Looking at Administrator Verma’s take on the new rule, I think she is absolutely right: this is a first step.  It is a great first step and I applaud it, but the major issue I take with the data is not inaccuracy for those with insurance.  Healthcare stakeholders need to understand that data is only as good as the tools that use them.  So, I would propose several next steps for those implementing and administrating price transparency rules:

  1. Campaign for Awareness – I was only aware of this new data source because I happen to work in Digital Health.  99.9% of Americans don’t even know this data exists.  Well-placed TV or radio dollars could help get the word out, increasing patient utilization.
  2. Encourage Sophisticated Tooling – By the time I got to the chargemaster it was in Excel format and highly complex medical jargon.  There are some great Price Transparency experiments that CMS is running to help modernize federally-run insurance programs, but private enterprise should be encouraged to build direct-to-consumer tools on top of the new information.
  3. Integrate Pricing with Workflows – The fact that my friend, who is an RN at the health system, could not tell me how specific clinical procedures mapped back to billing is troublesome.   Better integration between the EHR and revenue cycle solutions will help clinicians guide consumers as healthcare becomes more and more consumer-driven.

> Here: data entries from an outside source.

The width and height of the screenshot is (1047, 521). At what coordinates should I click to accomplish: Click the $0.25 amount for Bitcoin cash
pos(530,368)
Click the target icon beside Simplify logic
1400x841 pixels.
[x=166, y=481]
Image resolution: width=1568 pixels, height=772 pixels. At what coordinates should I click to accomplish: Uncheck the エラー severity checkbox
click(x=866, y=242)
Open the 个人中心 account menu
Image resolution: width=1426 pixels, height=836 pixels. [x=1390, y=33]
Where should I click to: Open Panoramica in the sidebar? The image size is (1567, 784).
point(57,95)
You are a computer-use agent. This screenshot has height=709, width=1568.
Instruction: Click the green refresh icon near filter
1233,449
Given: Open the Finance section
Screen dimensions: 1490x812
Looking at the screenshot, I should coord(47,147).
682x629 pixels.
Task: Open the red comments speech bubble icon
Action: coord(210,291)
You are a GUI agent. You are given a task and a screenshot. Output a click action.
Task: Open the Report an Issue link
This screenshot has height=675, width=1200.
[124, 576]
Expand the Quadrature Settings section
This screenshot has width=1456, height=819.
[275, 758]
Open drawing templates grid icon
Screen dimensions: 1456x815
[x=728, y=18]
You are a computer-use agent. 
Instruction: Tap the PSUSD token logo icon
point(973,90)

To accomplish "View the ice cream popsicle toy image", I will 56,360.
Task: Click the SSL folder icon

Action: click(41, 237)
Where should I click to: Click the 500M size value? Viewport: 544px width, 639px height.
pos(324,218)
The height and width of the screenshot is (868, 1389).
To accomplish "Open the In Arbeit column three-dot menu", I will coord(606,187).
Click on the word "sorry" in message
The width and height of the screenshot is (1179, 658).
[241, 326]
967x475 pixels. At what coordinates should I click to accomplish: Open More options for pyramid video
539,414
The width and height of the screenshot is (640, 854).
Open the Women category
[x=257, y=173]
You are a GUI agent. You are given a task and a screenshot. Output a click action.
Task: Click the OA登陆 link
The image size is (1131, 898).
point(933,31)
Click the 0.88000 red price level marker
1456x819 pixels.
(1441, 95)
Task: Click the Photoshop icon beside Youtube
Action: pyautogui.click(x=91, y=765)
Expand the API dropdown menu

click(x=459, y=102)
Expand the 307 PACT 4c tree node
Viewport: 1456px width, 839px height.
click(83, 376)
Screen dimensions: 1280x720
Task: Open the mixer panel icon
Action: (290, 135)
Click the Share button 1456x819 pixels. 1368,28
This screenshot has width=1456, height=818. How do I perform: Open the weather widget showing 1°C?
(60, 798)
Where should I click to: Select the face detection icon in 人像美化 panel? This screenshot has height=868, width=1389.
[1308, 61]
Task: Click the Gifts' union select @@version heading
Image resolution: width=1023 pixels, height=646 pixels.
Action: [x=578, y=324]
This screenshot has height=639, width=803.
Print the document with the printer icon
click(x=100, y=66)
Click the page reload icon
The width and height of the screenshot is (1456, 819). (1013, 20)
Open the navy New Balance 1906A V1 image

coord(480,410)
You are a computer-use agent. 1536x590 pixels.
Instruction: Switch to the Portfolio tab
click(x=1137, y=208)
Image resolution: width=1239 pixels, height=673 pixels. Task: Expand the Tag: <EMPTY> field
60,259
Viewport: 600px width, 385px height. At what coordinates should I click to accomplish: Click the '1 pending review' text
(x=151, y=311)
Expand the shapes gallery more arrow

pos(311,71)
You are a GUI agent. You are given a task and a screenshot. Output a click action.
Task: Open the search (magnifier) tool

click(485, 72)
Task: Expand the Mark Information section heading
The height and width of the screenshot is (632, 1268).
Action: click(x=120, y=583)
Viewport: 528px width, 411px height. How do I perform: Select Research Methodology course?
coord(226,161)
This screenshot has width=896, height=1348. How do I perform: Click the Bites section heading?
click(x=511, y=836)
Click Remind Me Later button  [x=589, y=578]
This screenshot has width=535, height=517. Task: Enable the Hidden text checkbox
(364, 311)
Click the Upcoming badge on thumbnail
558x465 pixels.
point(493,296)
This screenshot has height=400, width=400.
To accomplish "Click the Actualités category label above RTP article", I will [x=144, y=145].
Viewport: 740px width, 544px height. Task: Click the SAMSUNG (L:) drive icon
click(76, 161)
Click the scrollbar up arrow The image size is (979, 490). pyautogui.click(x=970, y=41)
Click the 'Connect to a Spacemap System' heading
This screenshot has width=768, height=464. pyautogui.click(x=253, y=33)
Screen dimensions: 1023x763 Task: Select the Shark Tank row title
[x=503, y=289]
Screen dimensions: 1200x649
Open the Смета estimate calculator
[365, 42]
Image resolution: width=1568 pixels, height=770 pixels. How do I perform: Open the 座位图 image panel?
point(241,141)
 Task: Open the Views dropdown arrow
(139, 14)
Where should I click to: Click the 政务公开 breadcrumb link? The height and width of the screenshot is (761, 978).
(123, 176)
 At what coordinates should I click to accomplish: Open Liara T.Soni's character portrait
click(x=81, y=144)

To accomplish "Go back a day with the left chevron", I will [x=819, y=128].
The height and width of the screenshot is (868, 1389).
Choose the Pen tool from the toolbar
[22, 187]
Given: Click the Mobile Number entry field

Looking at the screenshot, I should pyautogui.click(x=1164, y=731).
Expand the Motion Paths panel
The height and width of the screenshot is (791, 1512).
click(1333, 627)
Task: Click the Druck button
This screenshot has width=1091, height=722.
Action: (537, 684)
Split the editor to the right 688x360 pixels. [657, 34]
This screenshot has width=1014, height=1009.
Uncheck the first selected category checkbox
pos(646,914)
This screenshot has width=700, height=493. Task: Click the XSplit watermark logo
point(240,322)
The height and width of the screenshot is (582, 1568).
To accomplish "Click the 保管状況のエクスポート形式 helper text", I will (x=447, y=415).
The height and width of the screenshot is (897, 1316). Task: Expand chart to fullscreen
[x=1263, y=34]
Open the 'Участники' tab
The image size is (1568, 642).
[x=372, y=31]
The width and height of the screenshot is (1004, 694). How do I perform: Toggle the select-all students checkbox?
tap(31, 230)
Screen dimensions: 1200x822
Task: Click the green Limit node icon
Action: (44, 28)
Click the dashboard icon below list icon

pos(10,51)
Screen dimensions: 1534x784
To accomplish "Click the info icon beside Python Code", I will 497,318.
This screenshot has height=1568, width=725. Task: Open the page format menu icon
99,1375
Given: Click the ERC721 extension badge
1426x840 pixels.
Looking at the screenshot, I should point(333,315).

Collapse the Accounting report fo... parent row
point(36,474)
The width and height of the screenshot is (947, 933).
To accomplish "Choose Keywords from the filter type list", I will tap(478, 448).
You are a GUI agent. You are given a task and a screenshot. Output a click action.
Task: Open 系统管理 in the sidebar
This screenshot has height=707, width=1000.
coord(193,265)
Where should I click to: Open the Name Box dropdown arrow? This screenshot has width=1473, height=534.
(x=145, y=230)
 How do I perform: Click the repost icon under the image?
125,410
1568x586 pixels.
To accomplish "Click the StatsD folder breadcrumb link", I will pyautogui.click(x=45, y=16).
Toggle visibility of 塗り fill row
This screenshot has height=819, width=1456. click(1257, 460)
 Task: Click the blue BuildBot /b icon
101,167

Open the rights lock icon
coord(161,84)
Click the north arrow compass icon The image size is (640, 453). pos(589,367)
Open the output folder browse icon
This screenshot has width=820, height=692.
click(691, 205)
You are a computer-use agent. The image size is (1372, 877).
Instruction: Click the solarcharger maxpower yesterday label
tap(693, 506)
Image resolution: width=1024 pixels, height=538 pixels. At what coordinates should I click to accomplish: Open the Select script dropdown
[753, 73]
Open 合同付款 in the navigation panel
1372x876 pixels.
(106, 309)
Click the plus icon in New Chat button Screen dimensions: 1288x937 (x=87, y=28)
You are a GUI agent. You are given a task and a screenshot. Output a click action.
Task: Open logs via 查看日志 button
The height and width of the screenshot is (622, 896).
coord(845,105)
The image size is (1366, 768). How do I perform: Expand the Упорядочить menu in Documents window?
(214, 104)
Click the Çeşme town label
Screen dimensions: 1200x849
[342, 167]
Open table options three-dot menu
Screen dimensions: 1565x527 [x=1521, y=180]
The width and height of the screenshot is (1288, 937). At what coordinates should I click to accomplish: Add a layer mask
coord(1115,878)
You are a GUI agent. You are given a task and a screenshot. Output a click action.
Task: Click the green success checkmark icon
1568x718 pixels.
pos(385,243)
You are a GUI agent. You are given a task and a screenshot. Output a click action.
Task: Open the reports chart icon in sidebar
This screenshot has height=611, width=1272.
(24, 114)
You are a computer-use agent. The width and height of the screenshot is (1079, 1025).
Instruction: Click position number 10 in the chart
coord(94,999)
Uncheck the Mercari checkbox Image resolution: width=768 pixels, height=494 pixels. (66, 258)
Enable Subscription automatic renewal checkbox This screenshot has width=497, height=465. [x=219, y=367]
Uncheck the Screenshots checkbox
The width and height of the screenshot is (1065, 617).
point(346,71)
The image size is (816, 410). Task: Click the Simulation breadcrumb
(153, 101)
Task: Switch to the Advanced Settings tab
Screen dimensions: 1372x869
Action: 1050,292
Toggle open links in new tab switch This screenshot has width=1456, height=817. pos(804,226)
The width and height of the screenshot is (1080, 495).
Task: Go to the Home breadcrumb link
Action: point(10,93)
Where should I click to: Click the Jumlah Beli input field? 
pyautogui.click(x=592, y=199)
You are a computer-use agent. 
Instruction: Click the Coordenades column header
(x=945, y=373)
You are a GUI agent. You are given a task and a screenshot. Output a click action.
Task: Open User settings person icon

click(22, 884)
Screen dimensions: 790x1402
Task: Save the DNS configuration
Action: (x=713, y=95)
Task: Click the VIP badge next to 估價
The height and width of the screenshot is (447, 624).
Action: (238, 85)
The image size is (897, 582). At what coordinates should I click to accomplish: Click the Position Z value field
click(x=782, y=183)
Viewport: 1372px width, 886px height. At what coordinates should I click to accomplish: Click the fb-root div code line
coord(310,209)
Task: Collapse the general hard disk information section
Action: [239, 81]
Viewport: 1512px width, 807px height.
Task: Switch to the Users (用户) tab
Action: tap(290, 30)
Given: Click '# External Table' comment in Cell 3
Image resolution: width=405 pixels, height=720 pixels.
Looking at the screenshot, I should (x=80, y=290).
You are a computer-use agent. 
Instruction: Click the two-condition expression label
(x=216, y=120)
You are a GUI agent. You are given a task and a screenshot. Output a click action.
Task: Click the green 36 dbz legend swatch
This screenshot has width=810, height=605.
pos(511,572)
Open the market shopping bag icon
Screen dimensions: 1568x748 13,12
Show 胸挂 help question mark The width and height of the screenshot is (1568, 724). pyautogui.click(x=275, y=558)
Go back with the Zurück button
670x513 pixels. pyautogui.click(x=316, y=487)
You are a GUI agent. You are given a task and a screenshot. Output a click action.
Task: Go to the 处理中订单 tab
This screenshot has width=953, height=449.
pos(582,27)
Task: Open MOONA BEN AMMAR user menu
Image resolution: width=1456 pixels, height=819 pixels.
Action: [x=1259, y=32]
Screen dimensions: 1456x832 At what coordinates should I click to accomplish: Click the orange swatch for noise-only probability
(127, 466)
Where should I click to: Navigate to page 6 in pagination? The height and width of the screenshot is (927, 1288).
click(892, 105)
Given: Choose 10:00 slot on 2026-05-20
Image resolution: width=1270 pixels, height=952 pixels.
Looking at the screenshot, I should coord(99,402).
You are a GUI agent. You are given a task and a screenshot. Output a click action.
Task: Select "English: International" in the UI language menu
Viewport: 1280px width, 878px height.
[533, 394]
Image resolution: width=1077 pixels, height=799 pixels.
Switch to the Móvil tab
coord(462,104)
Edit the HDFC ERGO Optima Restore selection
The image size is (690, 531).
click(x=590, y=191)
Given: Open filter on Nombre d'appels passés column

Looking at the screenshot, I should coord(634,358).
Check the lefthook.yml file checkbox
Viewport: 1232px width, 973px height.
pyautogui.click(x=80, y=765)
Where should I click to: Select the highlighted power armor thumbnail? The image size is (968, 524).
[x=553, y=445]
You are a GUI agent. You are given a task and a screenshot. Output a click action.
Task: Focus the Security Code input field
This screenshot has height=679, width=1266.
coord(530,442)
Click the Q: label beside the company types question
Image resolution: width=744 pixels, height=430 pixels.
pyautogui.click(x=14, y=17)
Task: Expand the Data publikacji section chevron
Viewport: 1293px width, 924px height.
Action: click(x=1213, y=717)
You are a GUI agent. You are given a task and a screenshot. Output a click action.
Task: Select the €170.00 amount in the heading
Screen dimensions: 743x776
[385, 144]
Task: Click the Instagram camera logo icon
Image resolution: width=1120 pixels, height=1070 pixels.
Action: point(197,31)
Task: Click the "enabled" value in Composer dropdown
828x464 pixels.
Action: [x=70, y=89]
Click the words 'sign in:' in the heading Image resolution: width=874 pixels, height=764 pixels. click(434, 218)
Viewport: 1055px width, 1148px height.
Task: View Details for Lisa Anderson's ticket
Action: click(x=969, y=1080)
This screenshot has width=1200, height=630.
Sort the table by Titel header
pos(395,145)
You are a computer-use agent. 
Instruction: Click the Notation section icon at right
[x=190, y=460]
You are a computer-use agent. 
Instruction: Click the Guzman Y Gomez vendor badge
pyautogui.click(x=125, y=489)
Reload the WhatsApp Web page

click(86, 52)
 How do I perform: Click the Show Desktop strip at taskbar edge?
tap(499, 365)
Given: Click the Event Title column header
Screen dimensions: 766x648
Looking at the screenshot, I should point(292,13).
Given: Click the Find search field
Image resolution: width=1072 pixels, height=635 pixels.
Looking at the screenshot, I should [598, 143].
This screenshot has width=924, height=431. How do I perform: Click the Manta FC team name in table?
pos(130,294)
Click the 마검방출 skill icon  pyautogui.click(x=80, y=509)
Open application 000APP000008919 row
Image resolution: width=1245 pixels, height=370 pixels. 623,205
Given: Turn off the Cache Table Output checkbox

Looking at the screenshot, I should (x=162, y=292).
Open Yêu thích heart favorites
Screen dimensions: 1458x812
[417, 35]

  4. Create Consumer-Friendly Price Hotlines –  Many major health systems are moving toward employing in-house billing and coding specialists to maximize revenues and improve cost efficiencies across their facilities and networks.  As this happens, health systems should also create “consumer helplines” that answer simple questions about pricing and services ahead of time.  Lots of startups like ZenDesk, LiveChat, and Intercom provide a front-door chat interface that integrates natively with websites and could solve this issue elegantly.

All-in-all, I was not able to get a sense of what the cost for my visit would be and had to wait for the bill to arrive.  This begs a question though: if I had been able to find out what the visit cost, would it have changed my behavior? The answer is almost certainly no.  My main concern was making sure that my family was healthy.  What amount of price savings would I trade off for that? That thinking alone is probably more likely to continue driving healthcare costs upward faster than any downward pressure this Price Transparency effort could provide.